Cuando llegaron, el hombre abrió la puerta, pues recordó las palabras de la niña: que su abuela nunca cerraba la puerta cuando ella iba a visitarla, para que pudiera entrar sin problema. La niña, que encontró el salón vacío, fue a gritar a su abuelita que ya estaba en casa, pero el hombre abrió y cerró la puerta muy despacio para no hacer ruido y le dijo a Caperucita que no gritase.
—Tengo una idea —dijo el hombre—, ¿qué te parece si hoy le das una sorpresa a tu abuela?
—¿Qué tipo de sorpresa?
—Veamos… Puedes esconderte y, cuando ella aparezca, ¡la sorprendes! Seguro que se alegrará mucho más de verte. Yo puedo asegurarme de que está en casa y luego, me voy y te dejo con ella.
A Caperucita le pareció una idea divertida, de modo que se escondió detrás del sillón. El hombre recorrió la casa pisando con mucho cuidado, y a Caperucita le sorprendió no escuchar nada teniendo en cuenta lo grande que era aquel desconocido.
Escuchó al fondo de la casa un pequeño ruido, pero no le dio importancia; supuso que el hombre había encontrado a su abuela. Escuchó sus pisadas de nuevo en el salón, en dirección a la puerta, pero entonces escuchó cómo el cerrojo hacía un “clack” y luego, de nuevo, unas pisadas que se alejaban hacia la cocina.
Caperucita, extrañada, se asomó un poco a través del sillón, y pudo ver una figura dirigiéndose a la cocina. Convencida de que se trataba de su abuela, salió de su escondite silenciosamente y dio un salto justo en la puerta de la cocina, para darle una sorpresa.
—¡Sorpresa! —gritó Caperucita. La figura, sin embargo, no se inmutó.
—Vaya, hola, cariño —dijo una voz quebradiza, más extraña de lo normal.
—¿Y por qué tienes esa voz tan rara? —dijo la niña.
—Ay, cariño, qué cabeza la mía.
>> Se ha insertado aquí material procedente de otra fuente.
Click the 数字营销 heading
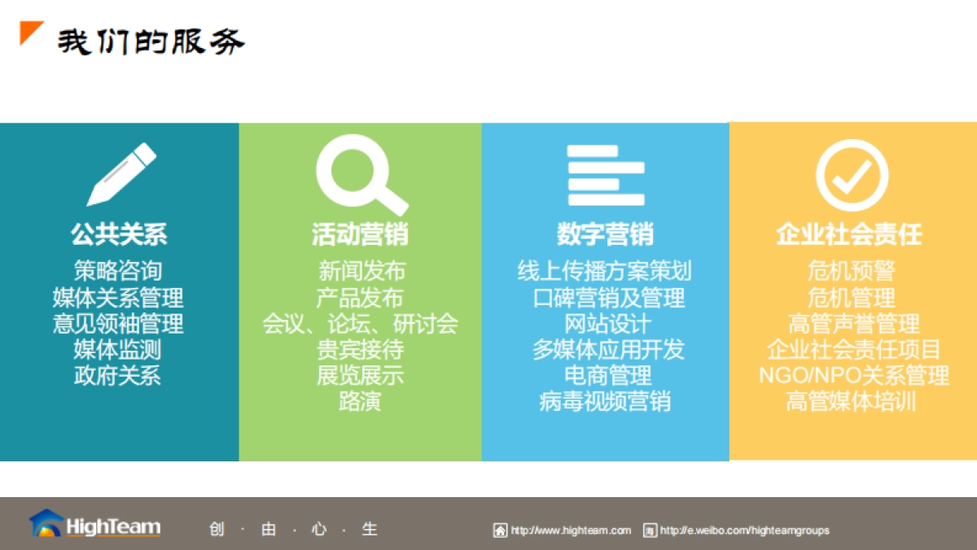 coord(605,234)
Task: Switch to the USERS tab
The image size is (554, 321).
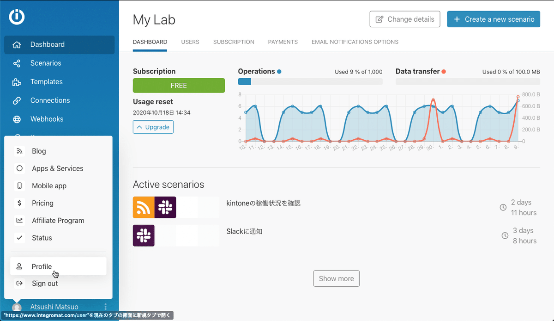Action: tap(190, 42)
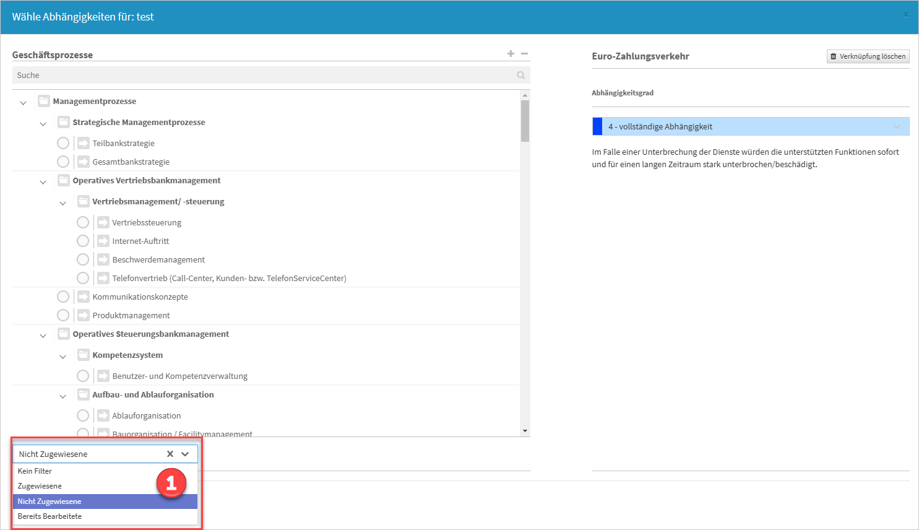The image size is (919, 530).
Task: Click the arrow icon next to Beschwerdemanagement
Action: click(x=103, y=259)
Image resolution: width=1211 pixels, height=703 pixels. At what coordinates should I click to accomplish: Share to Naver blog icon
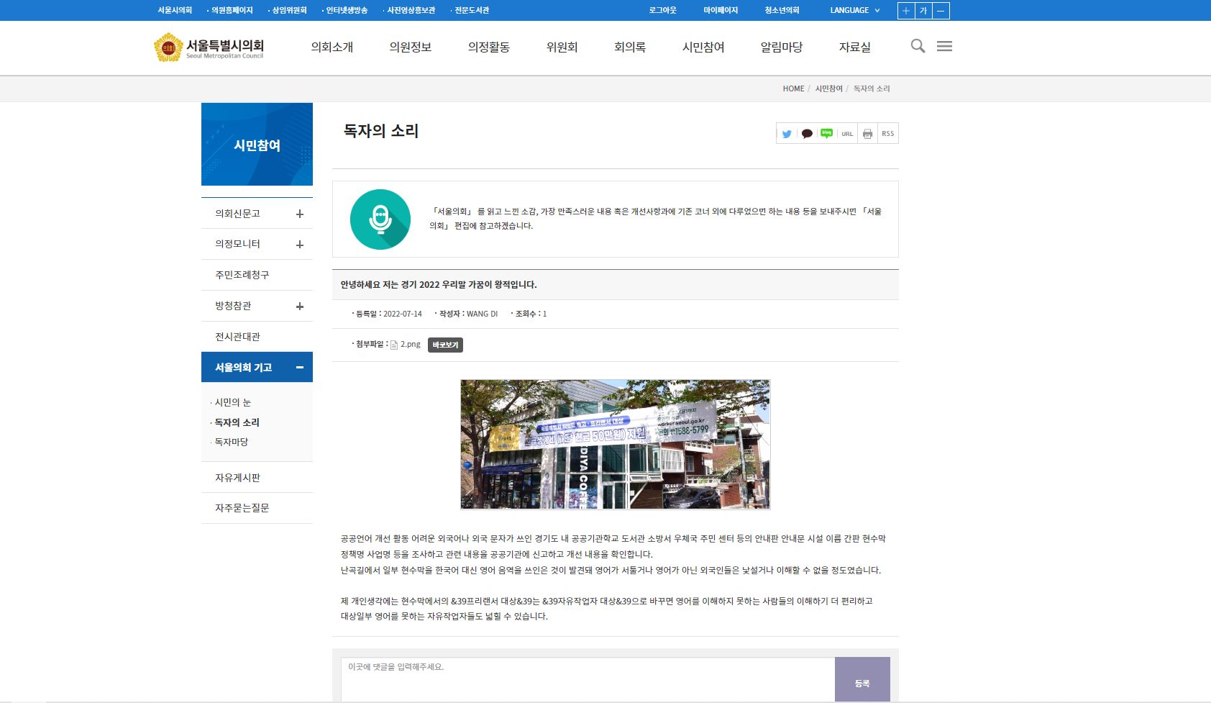click(827, 133)
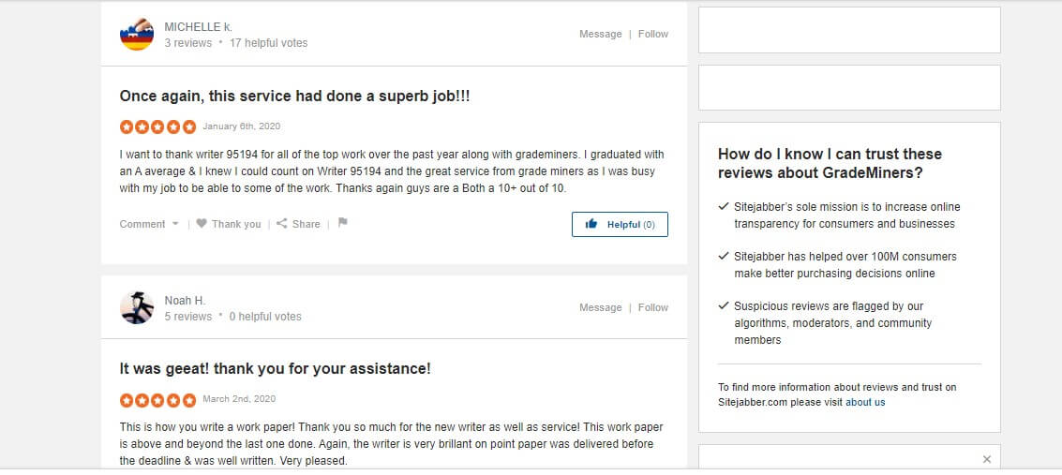The width and height of the screenshot is (1062, 475).
Task: Click the thumbs-up icon in the Helpful button
Action: [x=591, y=224]
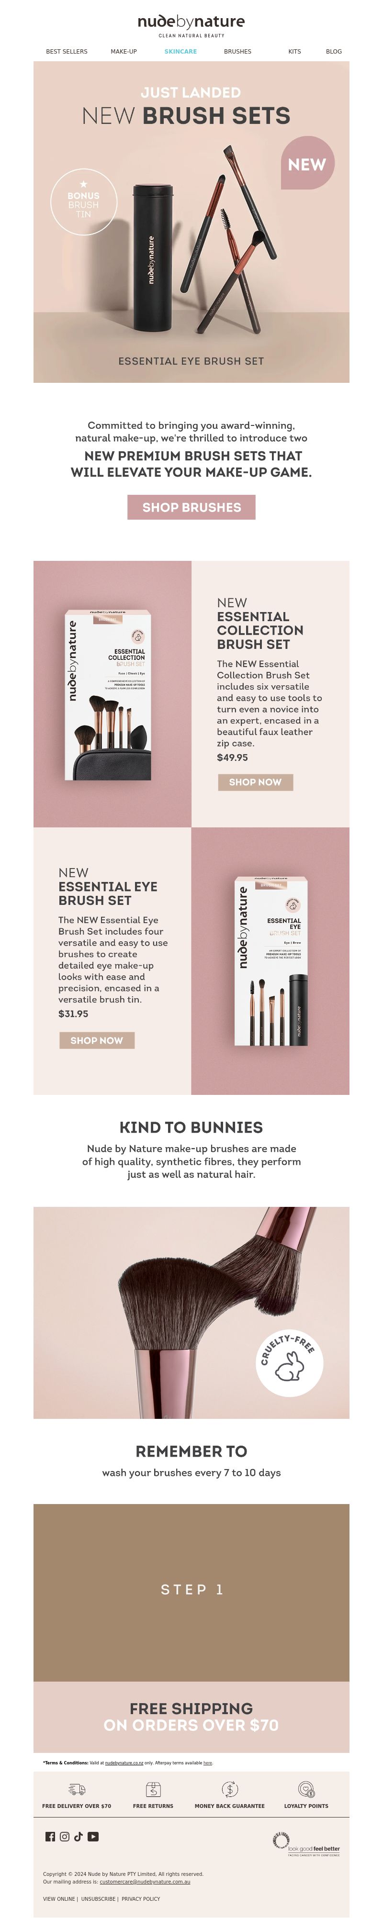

Como dejo la puerta entreabierta para que pases, habrá entrado aire y me he quedado ronca —dijo su abuelita, todavía sin salir a recibirla.
Caperucita entró en la cocina. Allí, pudo ver una extraña figura a contraluz. Una silueta que no parecía coincidir con la que recordaba de su abuelita: era más grande, más ancha y parecía estar gacha para fingir ser más menuda. Era algo extraño. Caperucita abrió su mochila y dejó la comida en la encimera, y le pidió un vaso de agua a su abuelita. La anciana cogió un vaso y lo colocó debajo del grifo. La muchacha observó el extraño perfil de su abuela entre las sombras. Sólo se oía el agua correr.